Excerpted text:
Levindale Lead & Zinc Mining Co. v. Fluke

150 P. 481 | Okla. | 1915

There are a great many errors assigned, but, from the view we take of the case, the vital question is as to the title to said lands, and whether or not actual possession is necessary to authorize plaintiffs to maintain the action. The claim of title of the defendants is based upon a deed, executed prior to the removal of restrictions upon *482 the alienation of said land, and therefore the same, being in direct violation of the laws of the United States, was void. Consequently the parties claiming under said deed never acquired any title; and it is entirely immaterial whether or not plaintiffs were advised that said deed was executed by said allottee to the party under whom defendants claim, and said defendants can claim no benefit by reason of the plaintiffs having such knowledge prior to the execution of said deed of the allottee and wife to plaintiffs.

The lands were unoccupied and the deed which is the basis of the chain of title of plaintiffs was executed subsequently to the removal of restrictions upon the alienation of said lands and conveyed a good title to the parties under whom plaintiffs claim, free from any infirmity by reason of the provisions of section 2215, Comp. Laws 1909 (section 2260, Rev. Lands 1910). It therefore follows that the title to said lands is vested in plaintiffs, and the court did not err in so holding.

Supplied data:
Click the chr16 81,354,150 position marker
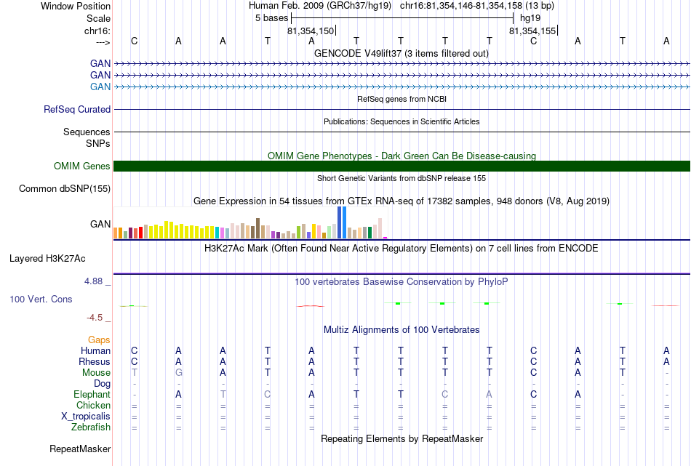This screenshot has height=466, width=691. pyautogui.click(x=311, y=31)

Set tasks:
1) Retype the court opinion above between "There are a" and "wife to plaintiffs.", inclusive.
2) According to the court opinion, why was the deed on which the defendants based their claim of title void?
3) Continue the court opinion above, starting after its final sentence.

Answers to each task:
1)
There are a great many errors assigned, but, from the view we take of the case, the vital question is as to the title to said lands, and whether or not actual possession is necessary to authorize plaintiffs to maintain the action. The claim of title of the defendants is based upon a deed, executed prior to the removal of restrictions upon *482 the alienation of said land, and therefore the same, being in direct violation of the laws of the United States, was void. Consequently the parties claiming under said deed never acquired any title; and it is entirely immaterial whether or not plaintiffs were advised that said deed was executed by said allottee to the party under whom defendants claim, and said defendants can claim no benefit by reason of the plaintiffs having such knowledge prior to the execution of said deed of the allottee and wife to plaintiffs.

2) It was executed before the restrictions on the alienation of the land were removed, so it directly violated the laws of the United States.

3)
With the above question disposed of, the sole question remaining is whether or not actual occupancy must be alleged in the petition and proved, in order to entitle plaintiffs to maintain their action. This action may be maintained by one in actual possession, under section 4927, Rev. Laws 1910, or it may be maintained under well-established equitable jurisprudence by any one in whom the legal title is vested, where the lands are entirely unoccupied.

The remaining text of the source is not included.